# tsl_loto_etl 実行ノートブック（PostgreSQL / Spark / SQLite）

このノートブックは、ロト系CSVを取得→整形→特徴量化（時系列変換 + 横持ち特徴量）→ **DB（PostgreSQL）/ Parquet / SQLite** へ書き込むETLを実行します。

- 推奨の配置: `C:\tsl\pipelines\tsl_loto_etl\`（このノートも同じ場所）
- 入力SQLite: `C:\lib_ana\src\dataset\base\data\loto.sqlite3`
- 出力（Parquet）: `C:\lib_ana\src\dataset\base\spark_out`
- 一時ディレクトリ（COPY用CSV）: `C:\tsl\tmp\loto_ts_pg`


## 1) セットアップ（パス・psql・表示補助）

- Windowsの `psql` 出力は文字コードが環境依存（CP932など）になりがちなので、**Decodeエラーを潰すラッパー**を使います。
- `PGPASSWORD` は `args.password` から環境変数で渡します（ノートに平文で残さない運用が理想）。


In [3]:
import os, sys, subprocess, textwrap

# === このノートが置かれている想定フォルダ（フルパス）===
PROJECT_DIR = r"C:\lib_ana\src\dataset\base"
os.chdir(PROJECT_DIR)
if PROJECT_DIR not in sys.path:
    sys.path.insert(0, PROJECT_DIR)

print("cwd =", os.getcwd())
print("sys.path[0] =", sys.path[0])

# === psql.exe のフルパス（あなたの環境に合わせて）===
PSQL_BIN = r"C:\tools\pgsql\postgresql-16.11\pgsql\bin\psql.exe"
assert os.path.exists(PSQL_BIN), f"psql.exe が見つかりません: {PSQL_BIN}"

def _decode_best(b: bytes) -> str:
    if not b:
        return ""
    for enc in ("cp932", "utf-8"):
        try:
            return b.decode(enc)
        except UnicodeDecodeError:
            pass
    return b.decode("cp932", errors="replace")

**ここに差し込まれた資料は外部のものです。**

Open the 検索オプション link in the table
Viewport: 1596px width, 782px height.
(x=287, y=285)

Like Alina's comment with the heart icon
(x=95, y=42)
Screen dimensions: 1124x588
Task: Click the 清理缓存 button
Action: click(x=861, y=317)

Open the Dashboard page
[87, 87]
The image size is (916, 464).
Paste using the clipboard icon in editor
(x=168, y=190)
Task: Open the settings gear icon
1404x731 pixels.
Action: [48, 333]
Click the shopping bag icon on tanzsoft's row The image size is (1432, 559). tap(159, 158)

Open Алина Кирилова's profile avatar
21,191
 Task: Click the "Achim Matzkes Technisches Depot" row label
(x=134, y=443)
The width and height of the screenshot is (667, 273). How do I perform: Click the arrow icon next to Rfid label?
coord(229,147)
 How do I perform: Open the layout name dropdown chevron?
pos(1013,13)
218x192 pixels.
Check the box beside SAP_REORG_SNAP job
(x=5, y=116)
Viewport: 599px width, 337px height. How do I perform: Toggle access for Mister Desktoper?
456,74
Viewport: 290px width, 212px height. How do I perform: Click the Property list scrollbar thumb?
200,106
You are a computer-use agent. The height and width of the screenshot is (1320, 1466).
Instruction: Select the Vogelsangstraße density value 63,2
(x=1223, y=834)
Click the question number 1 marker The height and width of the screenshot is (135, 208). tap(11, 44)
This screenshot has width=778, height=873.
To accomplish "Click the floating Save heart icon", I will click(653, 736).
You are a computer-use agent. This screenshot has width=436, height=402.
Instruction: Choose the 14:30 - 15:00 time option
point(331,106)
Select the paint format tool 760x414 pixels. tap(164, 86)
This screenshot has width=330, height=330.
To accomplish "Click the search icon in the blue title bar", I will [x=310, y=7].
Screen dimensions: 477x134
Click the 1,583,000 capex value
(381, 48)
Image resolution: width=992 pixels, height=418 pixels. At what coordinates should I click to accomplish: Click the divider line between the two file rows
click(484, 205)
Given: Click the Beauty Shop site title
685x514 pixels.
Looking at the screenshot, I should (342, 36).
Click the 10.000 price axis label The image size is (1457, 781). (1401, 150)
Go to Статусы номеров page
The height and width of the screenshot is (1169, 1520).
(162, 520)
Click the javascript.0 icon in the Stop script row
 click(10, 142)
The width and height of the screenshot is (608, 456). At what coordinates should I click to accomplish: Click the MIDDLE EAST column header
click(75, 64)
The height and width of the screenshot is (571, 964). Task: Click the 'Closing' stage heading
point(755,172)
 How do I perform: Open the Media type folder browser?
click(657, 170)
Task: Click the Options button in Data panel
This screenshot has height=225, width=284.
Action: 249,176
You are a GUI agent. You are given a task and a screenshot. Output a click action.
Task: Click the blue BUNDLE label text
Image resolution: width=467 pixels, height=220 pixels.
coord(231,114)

def psql(sql: str, *, host: str, port: str, db: str, user: str, password: str):
    # psql結果を必ずセルに表示する。Windowsの文字コード問題を回避する。
    env = dict(os.environ)
    env["PGPASSWORD"] = password
    cmd = [
        PSQL_BIN,
        "-h", host,
        "-p", str(port),
        "-U", user,
        "-d", db,
        "-v", "ON_ERROR_STOP=1",
        "-P", "pager=off",
        "-P", "footer=on",
        "-c", sql
    ]
    r = subprocess.run(cmd, capture_output=True, env=env)
    stdout = _decode_best(r.stdout).strip()
    stderr = _decode_best(r.stderr).strip()

    print("----- SQL -----")
    print(textwrap.dedent(sql).strip())
    print("----- STDOUT -----")
    print(stdout)
    if stderr:
        print("----- STDERR -----")
        print(stderr)
    if r.returncode != 0:
        raise RuntimeError(f"psql failed (returncode={r.returncode})")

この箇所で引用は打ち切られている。